GOAL »
Present these lines as a Markdown table with two columns, No. and Line, giving each non-blank line its own numbered row. Leave the pictures out.

•••••

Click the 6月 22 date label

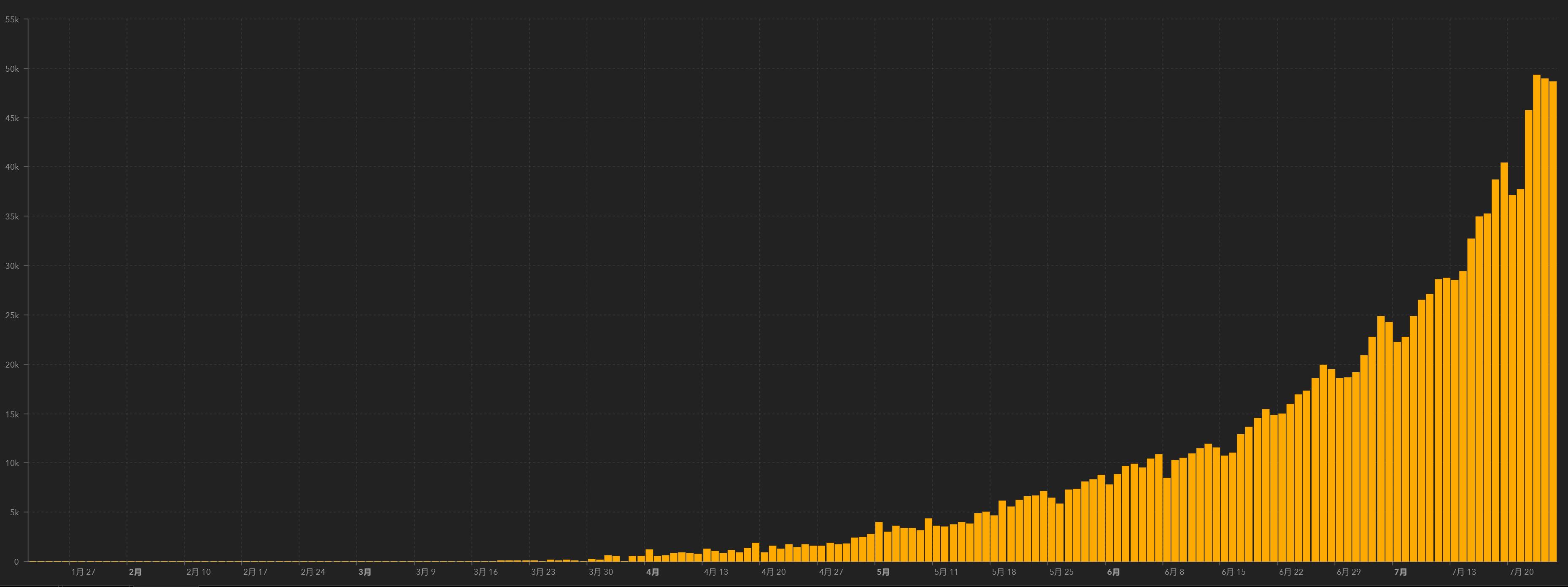1291,572
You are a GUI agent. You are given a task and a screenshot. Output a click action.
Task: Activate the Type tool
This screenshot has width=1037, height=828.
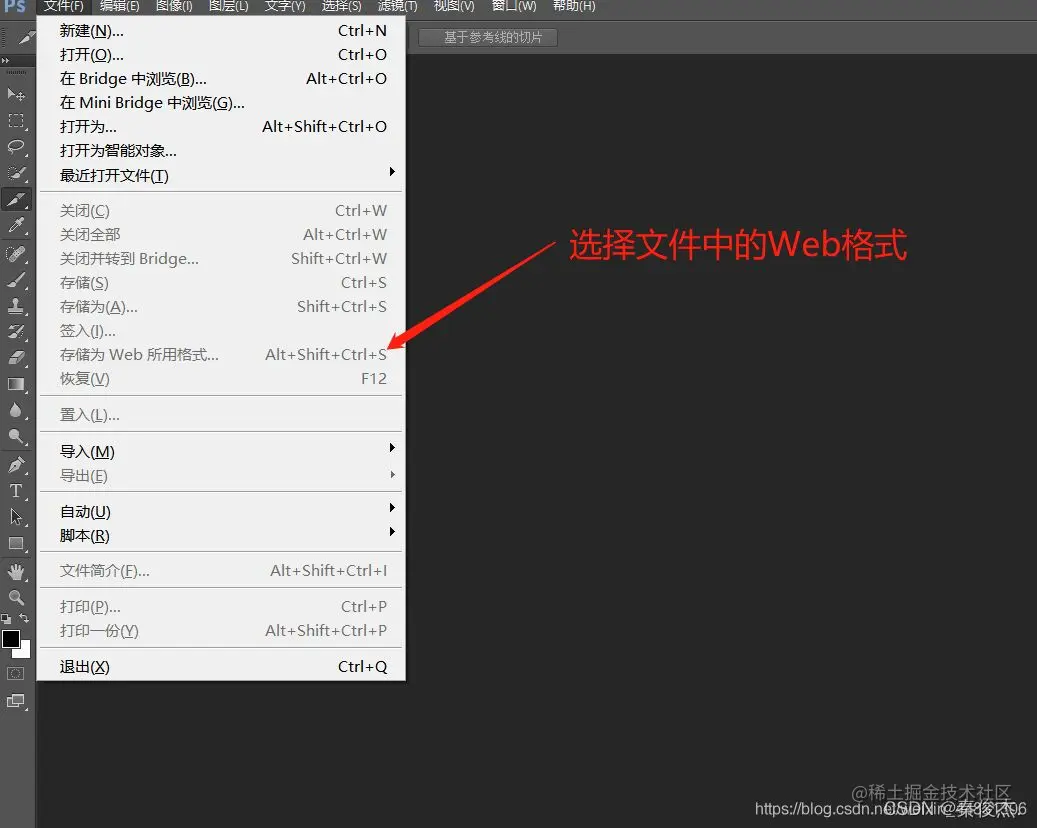(16, 490)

•••••

RESULT OF THIS TASK »
| No. | Line |
|---|---|
| 1 | Click the 6月 22 date label |
| 2 | 1291,572 |
| 3 | You are a GUI agent. You are given a task and a screenshot. Output a click action. |
| 4 | Task: Activate the Type tool |
| 5 | This screenshot has width=1037, height=828. |
| 6 | (16, 490) |